**Document section**.

▼

To compare the number as well as the sum of the durations of VF and VT episodes between groups, the data were expressed as mean values/h. To account for the censoring effect associated with differential survival, we normalized the arrhythmia frequencies and durations by dividing the absolute number of episodes and their summed durations by the actual survival time or "time at risk" for experiencing an arrhythmia. We measured this time at risk in 30-min increments to avoid an overrepresentation of the arrhythmia severity in animals that died after only a few minutes into the time period of interest. For the analysis within a given time period, the arrhythmia data for each animal were divided by the number of 30-min blocks of time at risk within the period. The arrhythmia frequencies and durations were expressed in episodes/h per animal and s/h per animal, respectively.

▲

**Extracted information**.

▼

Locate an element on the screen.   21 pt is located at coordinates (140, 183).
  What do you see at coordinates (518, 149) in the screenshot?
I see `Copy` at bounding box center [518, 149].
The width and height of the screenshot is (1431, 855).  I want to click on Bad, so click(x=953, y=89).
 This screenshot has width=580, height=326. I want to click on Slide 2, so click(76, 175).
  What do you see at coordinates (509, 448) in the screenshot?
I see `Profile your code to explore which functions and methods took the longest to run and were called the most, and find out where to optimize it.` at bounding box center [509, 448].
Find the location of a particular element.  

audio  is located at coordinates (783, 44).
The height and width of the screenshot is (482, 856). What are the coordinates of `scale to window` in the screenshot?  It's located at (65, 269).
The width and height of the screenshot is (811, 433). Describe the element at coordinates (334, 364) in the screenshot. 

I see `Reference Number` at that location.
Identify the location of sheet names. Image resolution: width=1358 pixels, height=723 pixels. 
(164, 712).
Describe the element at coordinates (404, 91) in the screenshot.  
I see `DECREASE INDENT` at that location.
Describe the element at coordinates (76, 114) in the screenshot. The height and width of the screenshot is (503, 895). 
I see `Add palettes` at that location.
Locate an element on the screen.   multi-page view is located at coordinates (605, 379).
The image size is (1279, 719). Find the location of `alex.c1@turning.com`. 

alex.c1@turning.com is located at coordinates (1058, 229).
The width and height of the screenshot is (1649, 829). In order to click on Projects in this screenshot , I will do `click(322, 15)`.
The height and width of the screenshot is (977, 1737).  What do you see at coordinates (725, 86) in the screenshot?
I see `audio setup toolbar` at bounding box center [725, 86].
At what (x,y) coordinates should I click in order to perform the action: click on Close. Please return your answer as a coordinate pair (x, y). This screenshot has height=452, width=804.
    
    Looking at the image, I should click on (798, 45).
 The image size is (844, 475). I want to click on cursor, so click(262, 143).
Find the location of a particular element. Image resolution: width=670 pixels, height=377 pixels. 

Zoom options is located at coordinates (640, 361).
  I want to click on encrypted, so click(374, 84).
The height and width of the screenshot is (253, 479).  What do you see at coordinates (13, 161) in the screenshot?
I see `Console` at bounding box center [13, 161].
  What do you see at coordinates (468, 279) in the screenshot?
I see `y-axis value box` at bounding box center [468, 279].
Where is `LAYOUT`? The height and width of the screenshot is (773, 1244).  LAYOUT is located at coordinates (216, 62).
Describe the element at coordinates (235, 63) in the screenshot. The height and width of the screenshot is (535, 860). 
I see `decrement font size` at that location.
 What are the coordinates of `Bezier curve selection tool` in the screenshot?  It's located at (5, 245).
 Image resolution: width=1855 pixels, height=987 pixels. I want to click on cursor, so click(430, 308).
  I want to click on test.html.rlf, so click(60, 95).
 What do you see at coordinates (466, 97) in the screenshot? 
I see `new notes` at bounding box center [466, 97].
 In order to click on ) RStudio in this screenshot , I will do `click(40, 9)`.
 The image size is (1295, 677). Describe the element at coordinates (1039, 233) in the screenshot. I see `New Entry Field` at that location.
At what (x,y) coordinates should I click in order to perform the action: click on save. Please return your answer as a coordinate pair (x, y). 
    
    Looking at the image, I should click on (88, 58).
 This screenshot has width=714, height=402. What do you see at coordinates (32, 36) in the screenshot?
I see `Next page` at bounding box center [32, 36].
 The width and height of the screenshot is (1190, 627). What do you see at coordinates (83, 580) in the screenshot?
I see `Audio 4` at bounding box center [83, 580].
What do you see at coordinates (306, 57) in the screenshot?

▲

**Required actions**.
• 1. Answer from the arrhythmia data text:
(a) In what steps of time was the time at risk measured?
(b) In what units were the arrhythmia durations given?
(c) What was divided by the actual survival time?
• 2. Copy part of the arrhythmia data text word for word, beginning at the words "To compare the" and stopping after the words "per animal, respectively.".

**Responses by task**.
• 1.
(a) In 30-min increments.
(b) In s/h per animal.
(c) The absolute number of episodes and their summed durations.

• 2.
To compare the number as well as the sum of the durations of VF and VT episodes between groups, the data were expressed as mean values/h. To account for the censoring effect associated with differential survival, we normalized the arrhythmia frequencies and durations by dividing the absolute number of episodes and their summed durations by the actual survival time or "time at risk" for experiencing an arrhythmia. We measured this time at risk in 30-min increments to avoid an overrepresentation of the arrhythmia severity in animals that died after only a few minutes into the time period of interest. For the analysis within a given time period, the arrhythmia data for each animal were divided by the number of 30-min blocks of time at risk within the period. The arrhythmia frequencies and durations were expressed in episodes/h per animal and s/h per animal, respectively.